I shrugged. “Yeah, I suppose? I’ve never given it much thought. It’s what my family has done since 1921. Over a hundred years. La Forge blood, sweat, and tears run down these walls. I’m not sure I ever considered doing anything else.”
“It’s very cool. I’d like to come back at low tide and ask some more stupid questions.”
Mon dieu, she was polite. I’d give her that. “Will you tell me what car you drive if you do?”
“Sure,” she laughed, “but it will take a while. I have… several. I check those in and out like library books too. In some respects, I’m a soccer player cliché.”
Tipping her head back, she drained her coffee. “Not all respects, obviously.”
Handing me her empty cup, she folded her arms across her chest, contemplating me. The other Éti was back, the cool collected one that didn’t take any shit. “So, Nico, my offer is still on the table. And you’ve had time to consider and reflect. On all the expensive things you’d like to buy. On all the wonderful places you’d like to visit.”
On the life you’d love to be able to save but never could, no matter how much money you threw at it.
I thought of my poor mum soldiering on. Even though I fucking detested all the battle analogies associated with cancer treatment, I couldn’t deny her that one. Getting through the days as the clock wound down was all we had left. Like a punch to my stomach, that message had hit home today. Her death no longer something abstract, alluded to in conversations with doctors oreach other behind her back, but very real and creeping over the horizon.
Maybe if I’d met Éti a year earlier, when there was still a chance of cure, then my response would have been different.
“Keep your money. Donate it to a cancer charity. Do something good with it. Make a real difference to people’s lives. It won’t make a difference to mine.”
Silence stretched between us as we regarded each other. Éti weighing up whether to trust my words, and me trying not to fidget under her steady gaze, to appear trustworthy. Day-to-day sounds normally smothered by noisy work activities pierced the void. The wind whistling through a split in a corner of corrugated roofing I should have fixed months ago. In synch with the window rattling. Gulls cawing, diving down to pick at detritus in the yard, no doubt dropping bird shit all over the tractor. A dripping tap in the kitchenette. The relentless rhythmic roar of the tide.
Éti, motionless, breathing slow steady breaths, like she was focusing on lining up the perfect free kick. “Okay.” She nodded, just once, decision made. “I’ll have a non-disclosure form ready for you to sign tomorrow before I return to Paris. Come over to the house.”
“Fine, no problem.”
With business settled, she turned as if to go, then hesitated. “If you like or have the time, Nico, we could go for a walk along the beach afterwards.”

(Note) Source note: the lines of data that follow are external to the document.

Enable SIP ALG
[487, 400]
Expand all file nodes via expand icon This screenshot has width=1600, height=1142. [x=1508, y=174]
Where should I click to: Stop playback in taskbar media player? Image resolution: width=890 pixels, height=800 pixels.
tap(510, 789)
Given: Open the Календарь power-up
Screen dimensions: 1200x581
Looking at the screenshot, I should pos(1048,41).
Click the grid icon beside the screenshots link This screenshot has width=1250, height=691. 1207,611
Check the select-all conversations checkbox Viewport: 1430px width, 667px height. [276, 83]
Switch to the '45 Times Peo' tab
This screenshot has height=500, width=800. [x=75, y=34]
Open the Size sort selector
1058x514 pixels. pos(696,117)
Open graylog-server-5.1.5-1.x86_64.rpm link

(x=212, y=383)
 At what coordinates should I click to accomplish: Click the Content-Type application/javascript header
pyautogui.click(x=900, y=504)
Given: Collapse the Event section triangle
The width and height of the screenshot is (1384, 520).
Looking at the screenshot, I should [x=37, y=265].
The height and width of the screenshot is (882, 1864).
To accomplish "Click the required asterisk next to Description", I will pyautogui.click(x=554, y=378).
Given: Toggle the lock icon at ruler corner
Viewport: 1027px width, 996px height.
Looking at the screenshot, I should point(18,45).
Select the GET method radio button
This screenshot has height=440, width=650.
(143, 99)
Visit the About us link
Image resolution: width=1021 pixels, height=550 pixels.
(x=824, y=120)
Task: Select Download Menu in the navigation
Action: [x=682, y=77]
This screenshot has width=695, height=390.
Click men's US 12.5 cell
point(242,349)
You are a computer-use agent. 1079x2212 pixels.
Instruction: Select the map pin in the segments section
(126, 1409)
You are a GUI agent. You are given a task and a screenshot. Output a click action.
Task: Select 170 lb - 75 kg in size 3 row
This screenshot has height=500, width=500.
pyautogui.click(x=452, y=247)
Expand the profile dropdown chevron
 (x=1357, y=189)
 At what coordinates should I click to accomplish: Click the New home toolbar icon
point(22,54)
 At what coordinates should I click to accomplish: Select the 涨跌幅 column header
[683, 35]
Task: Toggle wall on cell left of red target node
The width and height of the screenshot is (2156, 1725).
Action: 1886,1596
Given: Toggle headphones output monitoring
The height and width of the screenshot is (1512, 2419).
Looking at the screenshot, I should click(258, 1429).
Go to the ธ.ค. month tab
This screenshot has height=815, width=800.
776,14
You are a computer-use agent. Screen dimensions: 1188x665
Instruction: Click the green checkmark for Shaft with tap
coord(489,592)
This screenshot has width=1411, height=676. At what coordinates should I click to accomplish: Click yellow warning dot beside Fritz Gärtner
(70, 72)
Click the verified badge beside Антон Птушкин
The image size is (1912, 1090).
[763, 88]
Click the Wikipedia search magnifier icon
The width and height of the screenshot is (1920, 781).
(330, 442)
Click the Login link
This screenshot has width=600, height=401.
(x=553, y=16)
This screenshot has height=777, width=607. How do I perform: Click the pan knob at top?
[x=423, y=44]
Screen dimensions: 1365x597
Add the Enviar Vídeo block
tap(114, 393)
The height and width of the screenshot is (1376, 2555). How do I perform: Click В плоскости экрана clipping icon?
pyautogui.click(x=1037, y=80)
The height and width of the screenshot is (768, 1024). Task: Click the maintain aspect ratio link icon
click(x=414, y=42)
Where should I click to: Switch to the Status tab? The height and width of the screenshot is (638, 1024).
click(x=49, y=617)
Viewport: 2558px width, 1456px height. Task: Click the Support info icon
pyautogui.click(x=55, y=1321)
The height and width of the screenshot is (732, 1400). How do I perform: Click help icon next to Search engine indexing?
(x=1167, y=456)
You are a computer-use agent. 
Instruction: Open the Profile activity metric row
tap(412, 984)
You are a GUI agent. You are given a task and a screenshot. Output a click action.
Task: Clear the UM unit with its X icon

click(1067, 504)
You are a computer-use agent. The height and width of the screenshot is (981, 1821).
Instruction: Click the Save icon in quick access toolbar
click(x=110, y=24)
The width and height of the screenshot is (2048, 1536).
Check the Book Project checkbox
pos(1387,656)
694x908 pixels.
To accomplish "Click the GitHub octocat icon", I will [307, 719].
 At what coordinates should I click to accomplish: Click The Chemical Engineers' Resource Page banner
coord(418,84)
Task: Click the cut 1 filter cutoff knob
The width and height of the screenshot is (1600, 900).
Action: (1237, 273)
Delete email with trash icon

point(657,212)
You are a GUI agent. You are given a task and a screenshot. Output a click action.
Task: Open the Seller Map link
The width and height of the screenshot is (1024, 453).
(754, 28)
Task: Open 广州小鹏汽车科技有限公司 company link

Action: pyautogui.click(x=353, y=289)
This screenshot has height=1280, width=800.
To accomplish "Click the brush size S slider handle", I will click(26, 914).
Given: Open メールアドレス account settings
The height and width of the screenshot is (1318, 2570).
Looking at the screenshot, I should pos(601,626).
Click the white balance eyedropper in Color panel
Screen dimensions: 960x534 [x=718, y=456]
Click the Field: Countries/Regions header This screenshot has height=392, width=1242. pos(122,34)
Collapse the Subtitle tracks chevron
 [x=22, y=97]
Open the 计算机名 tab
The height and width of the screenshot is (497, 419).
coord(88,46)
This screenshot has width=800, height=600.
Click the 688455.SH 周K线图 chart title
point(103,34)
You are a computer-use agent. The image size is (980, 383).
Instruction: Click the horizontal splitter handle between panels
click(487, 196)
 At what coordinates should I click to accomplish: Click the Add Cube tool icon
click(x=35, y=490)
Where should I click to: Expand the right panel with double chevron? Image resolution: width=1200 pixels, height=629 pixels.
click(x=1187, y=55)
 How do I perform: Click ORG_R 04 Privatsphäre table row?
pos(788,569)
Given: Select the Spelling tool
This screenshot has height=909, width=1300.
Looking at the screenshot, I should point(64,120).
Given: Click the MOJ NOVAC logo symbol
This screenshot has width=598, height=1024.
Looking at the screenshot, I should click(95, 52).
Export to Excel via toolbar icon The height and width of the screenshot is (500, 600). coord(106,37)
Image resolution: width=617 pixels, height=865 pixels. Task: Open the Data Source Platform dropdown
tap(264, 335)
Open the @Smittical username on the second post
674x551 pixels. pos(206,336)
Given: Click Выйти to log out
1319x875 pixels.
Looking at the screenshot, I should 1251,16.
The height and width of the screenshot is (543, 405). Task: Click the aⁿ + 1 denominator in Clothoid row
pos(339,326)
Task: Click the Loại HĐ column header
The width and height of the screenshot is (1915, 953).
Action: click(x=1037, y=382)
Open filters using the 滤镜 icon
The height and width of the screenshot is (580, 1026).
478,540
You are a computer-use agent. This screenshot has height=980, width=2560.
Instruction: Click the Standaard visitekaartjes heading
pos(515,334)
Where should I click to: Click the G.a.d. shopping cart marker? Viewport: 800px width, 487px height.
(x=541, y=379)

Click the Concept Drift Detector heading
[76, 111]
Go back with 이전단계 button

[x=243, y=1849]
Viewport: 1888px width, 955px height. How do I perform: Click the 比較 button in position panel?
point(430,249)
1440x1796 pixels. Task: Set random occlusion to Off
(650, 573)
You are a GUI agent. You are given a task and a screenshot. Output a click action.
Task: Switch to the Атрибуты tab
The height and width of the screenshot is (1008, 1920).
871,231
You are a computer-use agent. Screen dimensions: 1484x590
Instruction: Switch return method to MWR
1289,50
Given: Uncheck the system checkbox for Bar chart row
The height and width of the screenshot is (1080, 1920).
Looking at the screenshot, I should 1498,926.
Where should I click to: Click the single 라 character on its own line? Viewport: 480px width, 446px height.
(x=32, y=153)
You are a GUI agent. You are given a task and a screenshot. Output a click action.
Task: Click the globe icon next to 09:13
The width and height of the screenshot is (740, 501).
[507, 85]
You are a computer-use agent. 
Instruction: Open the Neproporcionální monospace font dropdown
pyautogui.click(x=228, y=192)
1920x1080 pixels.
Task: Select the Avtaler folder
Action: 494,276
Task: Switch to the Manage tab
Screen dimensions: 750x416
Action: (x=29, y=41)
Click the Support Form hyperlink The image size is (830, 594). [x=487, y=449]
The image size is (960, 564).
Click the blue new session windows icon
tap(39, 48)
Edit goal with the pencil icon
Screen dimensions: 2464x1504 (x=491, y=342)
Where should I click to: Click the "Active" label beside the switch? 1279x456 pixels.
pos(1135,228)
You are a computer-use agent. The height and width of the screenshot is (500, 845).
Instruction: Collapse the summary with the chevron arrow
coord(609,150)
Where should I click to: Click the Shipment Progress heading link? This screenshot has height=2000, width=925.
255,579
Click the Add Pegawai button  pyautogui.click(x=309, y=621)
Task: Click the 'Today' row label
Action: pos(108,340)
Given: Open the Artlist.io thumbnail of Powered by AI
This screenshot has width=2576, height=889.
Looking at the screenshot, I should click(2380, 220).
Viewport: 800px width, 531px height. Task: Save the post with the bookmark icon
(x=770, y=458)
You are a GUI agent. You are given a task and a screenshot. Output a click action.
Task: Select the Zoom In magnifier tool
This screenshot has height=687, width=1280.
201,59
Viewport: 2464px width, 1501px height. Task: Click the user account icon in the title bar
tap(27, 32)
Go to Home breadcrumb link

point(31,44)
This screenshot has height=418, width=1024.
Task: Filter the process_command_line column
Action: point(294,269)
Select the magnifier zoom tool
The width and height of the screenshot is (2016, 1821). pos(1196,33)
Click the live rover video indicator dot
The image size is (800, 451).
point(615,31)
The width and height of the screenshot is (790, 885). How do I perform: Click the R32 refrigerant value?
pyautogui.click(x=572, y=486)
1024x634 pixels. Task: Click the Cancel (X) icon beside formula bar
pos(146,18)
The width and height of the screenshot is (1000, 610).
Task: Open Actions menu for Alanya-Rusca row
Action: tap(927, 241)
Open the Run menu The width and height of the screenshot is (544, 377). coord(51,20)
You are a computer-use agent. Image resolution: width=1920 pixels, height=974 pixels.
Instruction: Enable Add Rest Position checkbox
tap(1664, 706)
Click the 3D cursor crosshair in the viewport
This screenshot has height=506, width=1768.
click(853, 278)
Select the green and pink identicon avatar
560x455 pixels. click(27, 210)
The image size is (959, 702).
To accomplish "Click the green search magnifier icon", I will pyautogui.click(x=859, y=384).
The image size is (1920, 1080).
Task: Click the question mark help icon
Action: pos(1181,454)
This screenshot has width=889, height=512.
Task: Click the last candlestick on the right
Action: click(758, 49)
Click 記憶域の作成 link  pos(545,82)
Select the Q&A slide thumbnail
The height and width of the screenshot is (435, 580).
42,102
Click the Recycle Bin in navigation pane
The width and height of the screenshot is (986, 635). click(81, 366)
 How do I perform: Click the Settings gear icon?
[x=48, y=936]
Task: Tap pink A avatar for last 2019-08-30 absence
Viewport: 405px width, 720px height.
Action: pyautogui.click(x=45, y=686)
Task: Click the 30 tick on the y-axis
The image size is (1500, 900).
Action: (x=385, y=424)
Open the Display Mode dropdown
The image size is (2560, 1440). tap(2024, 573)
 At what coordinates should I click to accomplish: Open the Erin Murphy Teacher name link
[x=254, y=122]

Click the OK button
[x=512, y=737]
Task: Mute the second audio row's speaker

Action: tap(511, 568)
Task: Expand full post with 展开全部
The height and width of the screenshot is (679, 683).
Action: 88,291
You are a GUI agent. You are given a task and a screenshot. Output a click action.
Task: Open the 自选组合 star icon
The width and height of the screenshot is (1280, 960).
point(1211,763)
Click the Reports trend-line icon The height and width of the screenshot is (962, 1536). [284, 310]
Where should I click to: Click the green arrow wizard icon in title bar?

“Why on earth would you want to do that?”
She seemed startled. Her offer would thrill most folk.
“Sorry, that was rude. Yes, of course, I’ll come to the house and sign it. What I meant was—don’t you have anything better to do?”
A flush bloomed on her cheeks. “Um… not really, no. I don’t have to be back in Paris until early evening. And… no one knowsÉti, except you. It’s weird, but, as well as frightening me half to death, being myself with someone is kind of cool. We could take a stroll. You could show me your oyster beds and explain the work you were doing the other morning when you found me.”
What did I have to lose? As long as everything was status quo at home with my mum, I might as well milk the most bizarre episode of my life for every drop. “Sure, okay.”
“Don’t knock yourself out, Nico.” Teasing Éti was back, the one I liked. “Chaps out there would sell their grandmothers for an exclusive interview with me. Not that they’ll ever get one, of course.”
Alarm zipped across her face, and she held a hand up to her mouth. “Unless, merde, you’re not married or something are you? I don’t want to tread on any toes. I should have asked first. I mean, not that I’m, like, coming on to you or anything.”
Mon dieu, now it was the turn of the most famous footballer in France to be flustered. And she wanted to spend time with me. How crazy was that? Even better that I’d already decided I enjoyed her company. Her potpourri of reactions puzzled me, too: eager like a child one minute, then closed off, world weary and suspicious the next. Of course I wanted to delve deeper. Who wouldn’t?